This topic describes the basic principles, scenarios, policies, and FAQ of specifying the table group and shard count in Hologres for optimized query performance.

Usage notes

Hologres allows you to specify table groups and set the shard count as required. Compared with similar services, Hologres is more flexible and easier to use because it allows you to customize schemas based on specific business scenarios. With a good understanding of your own business, you can make full use of Hologres to achieve high performance. When you specify a table group, we recommend that you comply with the following rules:
  • If unnecessary, do not create a table group.
  • If the data amount is large, create an independent table group with a large shard count.
  • Create an independent table group with a small shard count for a group of tables with a small data amount. This reduces the query startup overhead and the number of small files.
  • Try best to add the tables involved in local join operations to the same table group. Local join operations in which tables that are not added to the same table group are involved cannot be optimized.
  • The number of shards must be proportional to the number of compute nodes to ensure that the shards can be evenly distributed in the compute nodes. Otherwise, compute nodes that have excessive shards may have heavy loads, and therefore have unstable performance.
The settings of the table group deeply rely on the data amount, query characteristics, available resources, and focus of usage of your business. For example, if your Hologres instance is used only to accelerate the query of MaxCompute data mapped to foreign tables, table groups suitable for internal tables cannot be used.

Scenarios

By default, a database has one table group in a Hologres instance, and table groups for different instance types are configured with different shard counts. For more information, see Instance types. The default shard counts are optimal values that have been verified by large-scale experiments and can meet the requirements in most scenarios. If you have no special requirements, we recommend that you do not create a table group or change the shard count.

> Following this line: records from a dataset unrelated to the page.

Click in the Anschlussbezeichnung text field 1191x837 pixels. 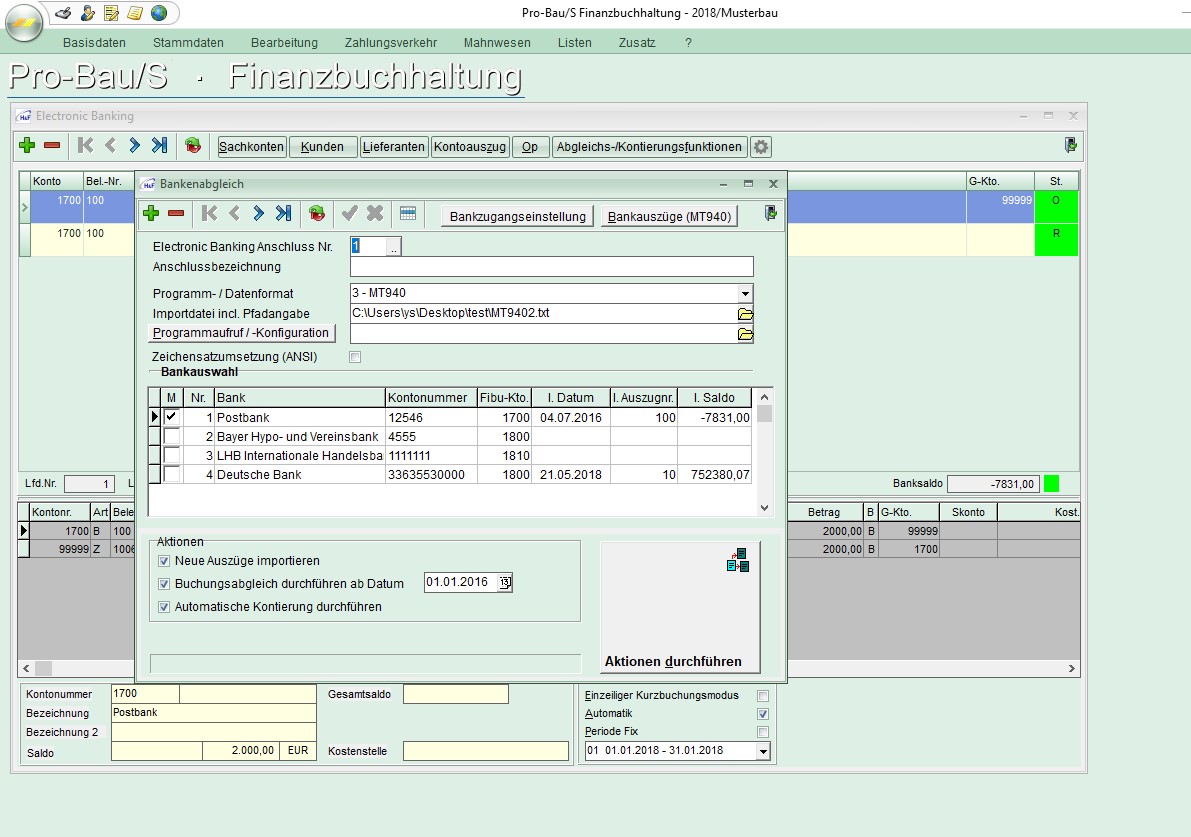coord(551,267)
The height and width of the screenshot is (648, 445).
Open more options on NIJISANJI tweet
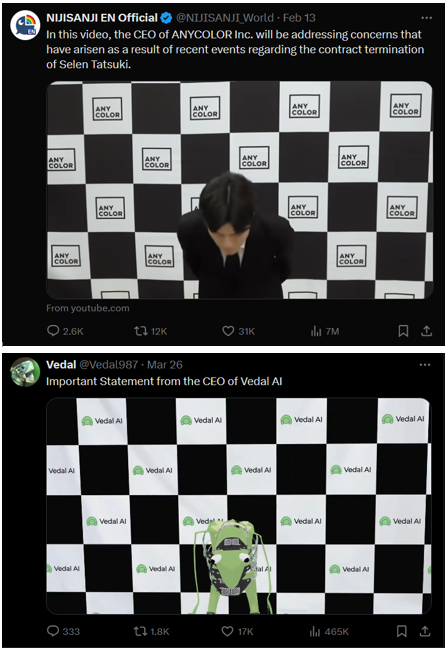tap(426, 18)
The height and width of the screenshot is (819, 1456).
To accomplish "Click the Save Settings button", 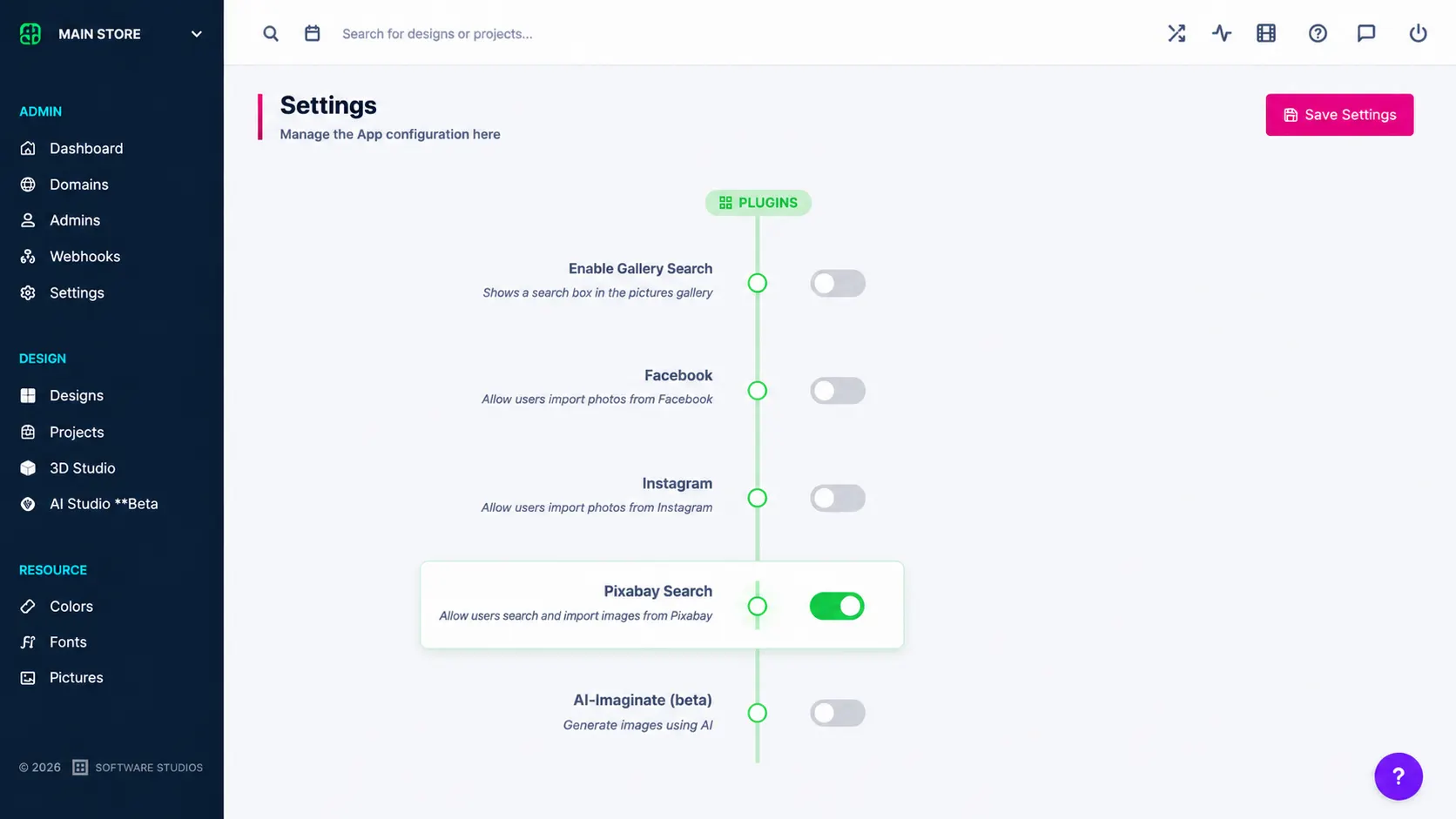I will click(1339, 115).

To perform the best practices in this topic, you must have a good understanding of the implementation and architecture of Hologres and be experienced in programming. These best practices are applicable to the following scenarios of modifying the table group and shard count:

  1. If a large amount of data is to be written, the query startup overhead is too large for a small amount of data, or the query shuffle overhead is too large, we recommend that you create a table group. The query startup overhead is positively related to the shard count.
  2. You can greatly improve the join efficiency and performance by adding two or more tables with the join key as the distribution key to a table group and performing local join operations in the table group.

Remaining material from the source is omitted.